Richmond Pharmacology
- Company type: Private
- Industry: Pharmaceuticals, Contract Research Organization
- Founded: 2001
- Headquarters: London, England, United Kingdom
- Area served: United Kingdom
- Key people: Jorg Taubel, Ulrike Lorch
- Services: Consultancy, Regulatory Applications, Data Management, Pharmacy, Laboratory, Drug Free Plasma
- Number of employees: 51-200
- Website: www.richmondpharmacology.com

= Richmond Pharmacology =

UK contract research organisation

Richmond Pharmacology Ltd is a UK-based contract research organization. It was founded in 2001 by Jorg Taubel, and Ulrike Lorch.

== Operations ==
The organization conducts early phase clinical trials on behalf of companies developing drugs, as well as carrying out clinical research of its own design and funding. As of 2015, it was one of fourteen UK MHRA accredited Phase I units, conducted approximately 10% of all Phase I trials conducted in the UK, and had about 100 employees.

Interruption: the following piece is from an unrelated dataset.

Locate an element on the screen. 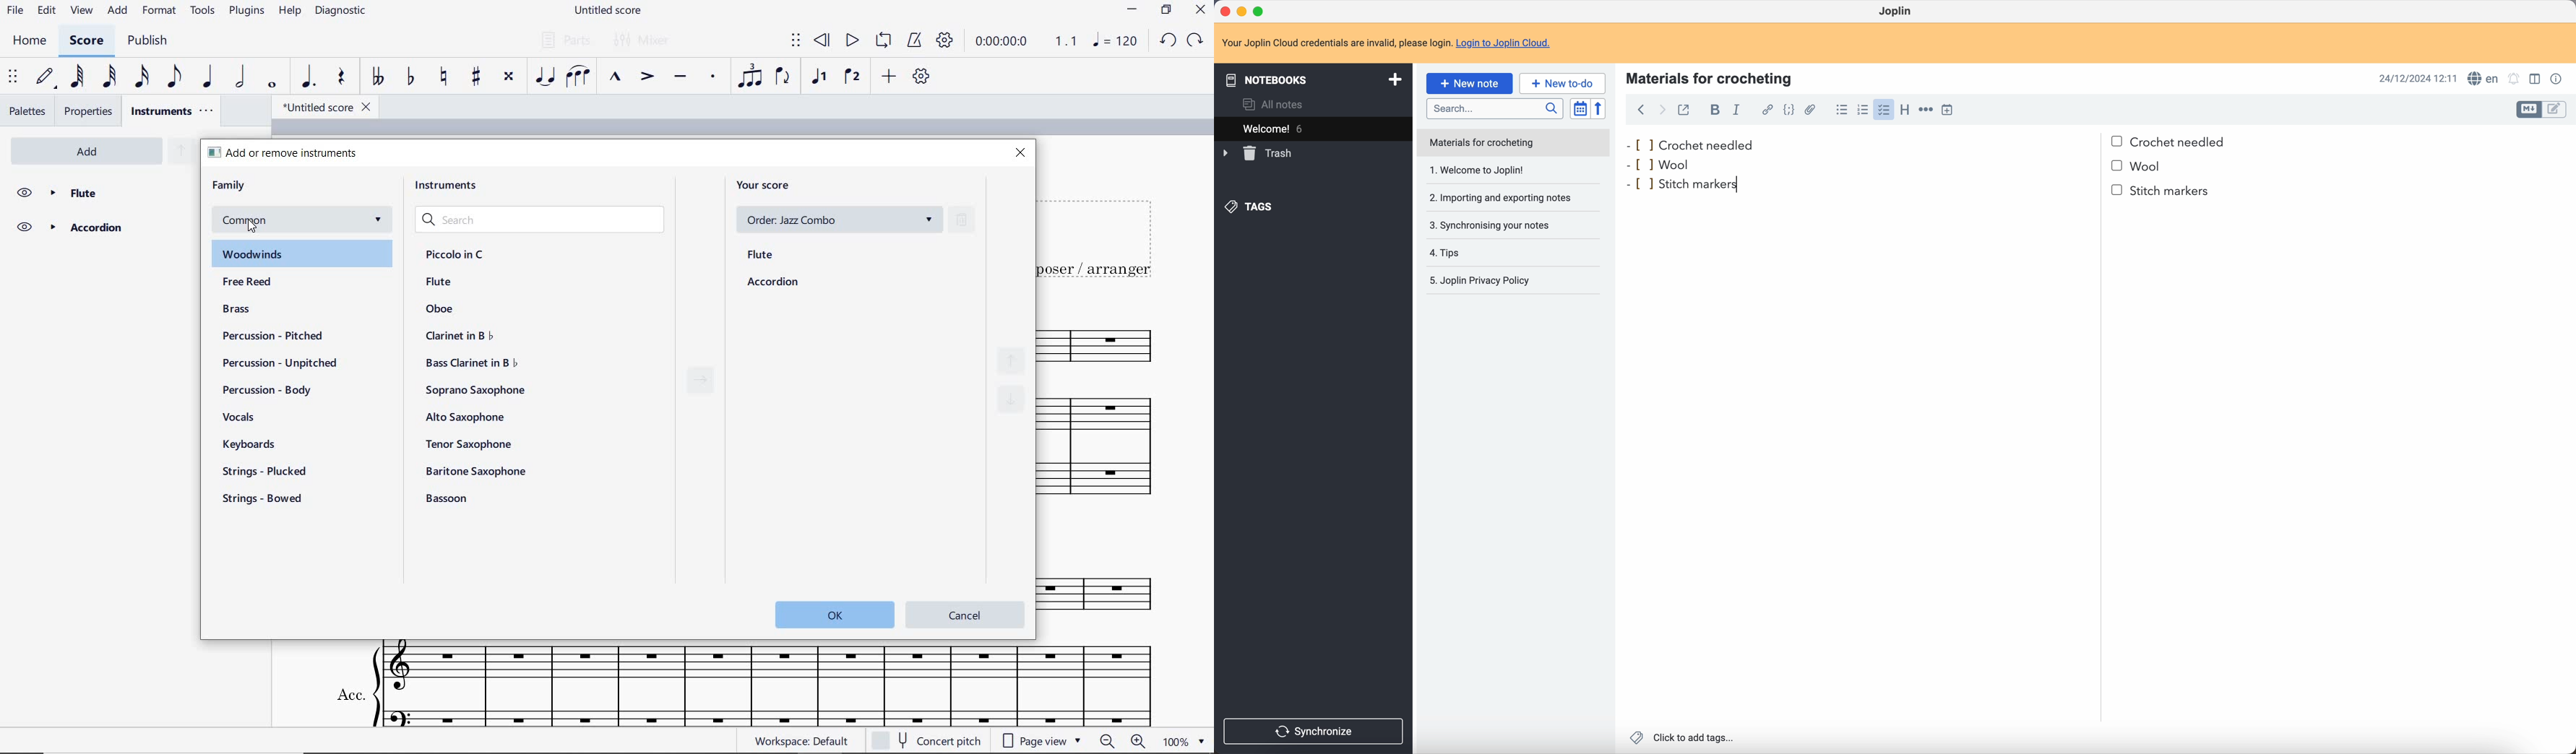 This screenshot has width=2576, height=756. oboe is located at coordinates (440, 308).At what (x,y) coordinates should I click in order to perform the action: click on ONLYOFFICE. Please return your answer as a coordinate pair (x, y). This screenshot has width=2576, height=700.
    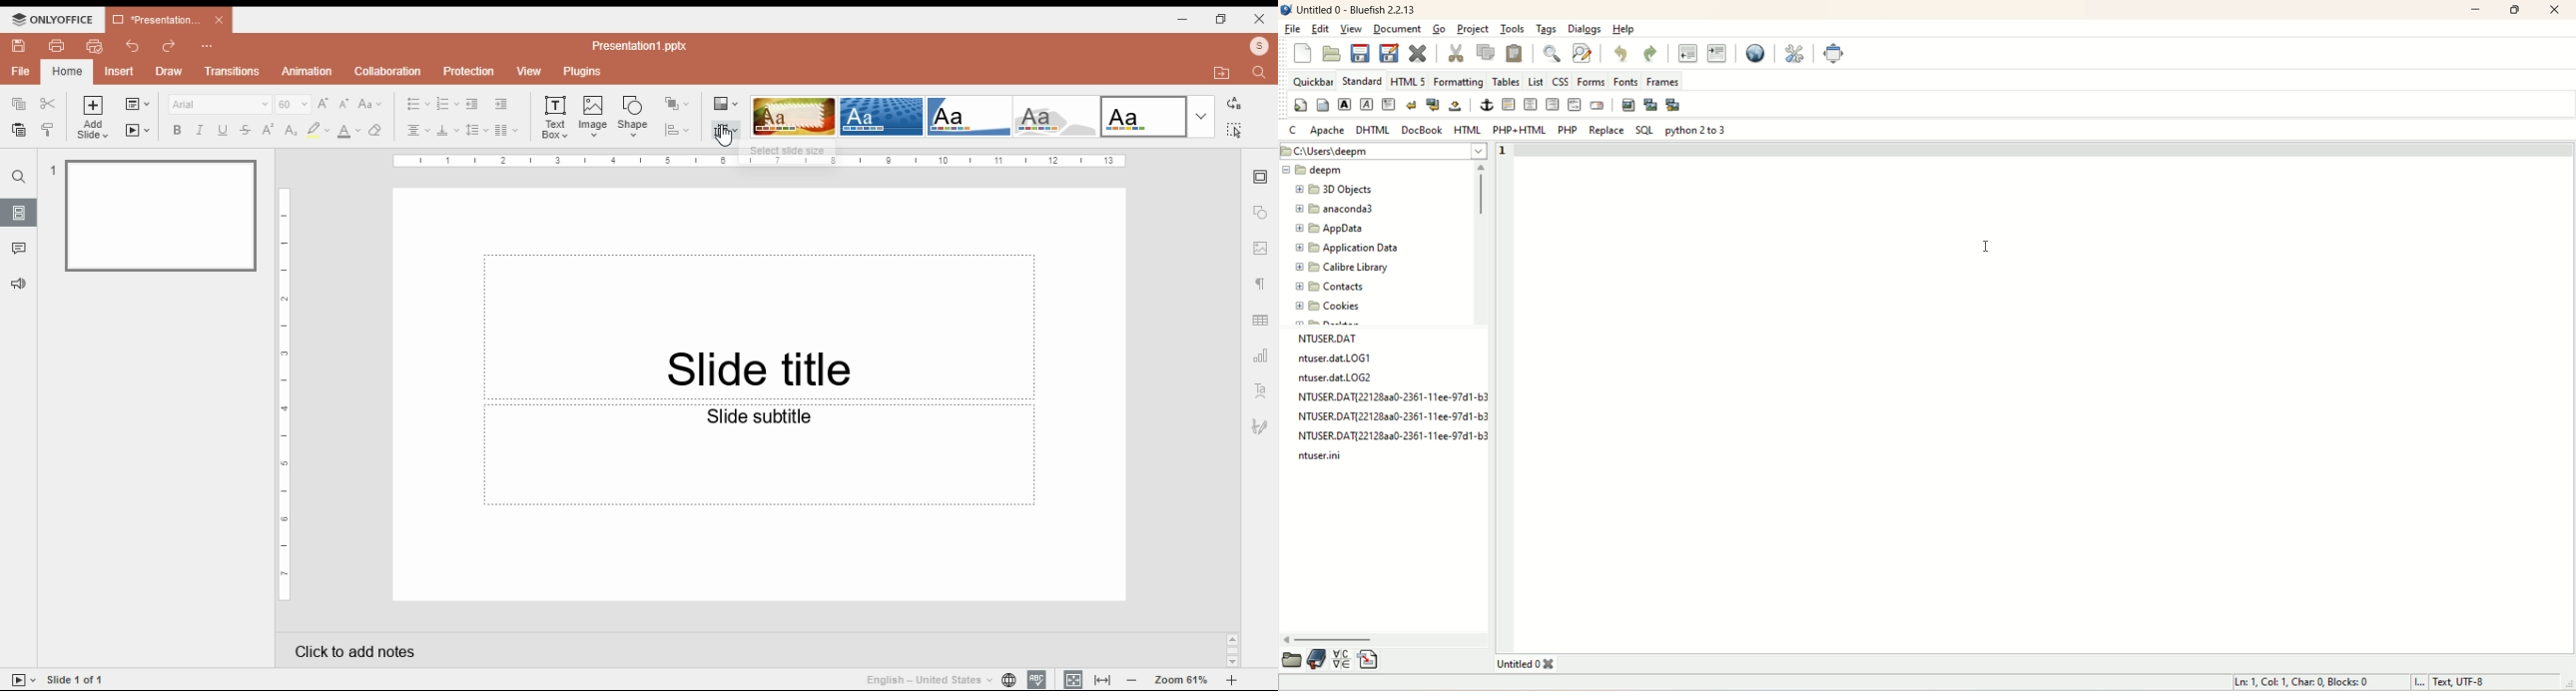
    Looking at the image, I should click on (53, 19).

It conducts research at a single site in London Bridge formerly known as Guy's Drug Research Unit.

== Legal cases ==
In May 2015 it prompted a judicial review to prevent new rules from the UK Health Research Authority (HRA) from being implemented in April 2015. The new rules mandated that all drug companies and CROs in the UK register all clinical trials before the first participant is recruited, declare who sponsored the study, and publish the outcome of studies, not only for future trials, but for trials already approved and underway; these rules were supported by advocates for more transparency in clinical research, notably AllTrials. After Richmond filed suit the HRA amended the rules to remove the requirement to register trials that were already underway. Richmond's suit was narrowed several times as it proceeded and eventually was focused on the question of whether the retrospective application of transparency regulations to trials registered and approved before September 2013 was based in law, as the HRA had stated in its April 2015 revision of its documentation. The court ruled that while the HRA had the right to impose such rules, they were not based on law, and HRA did state that they were; the HRA paid £75,000 to cover part of Richmond's legal costs.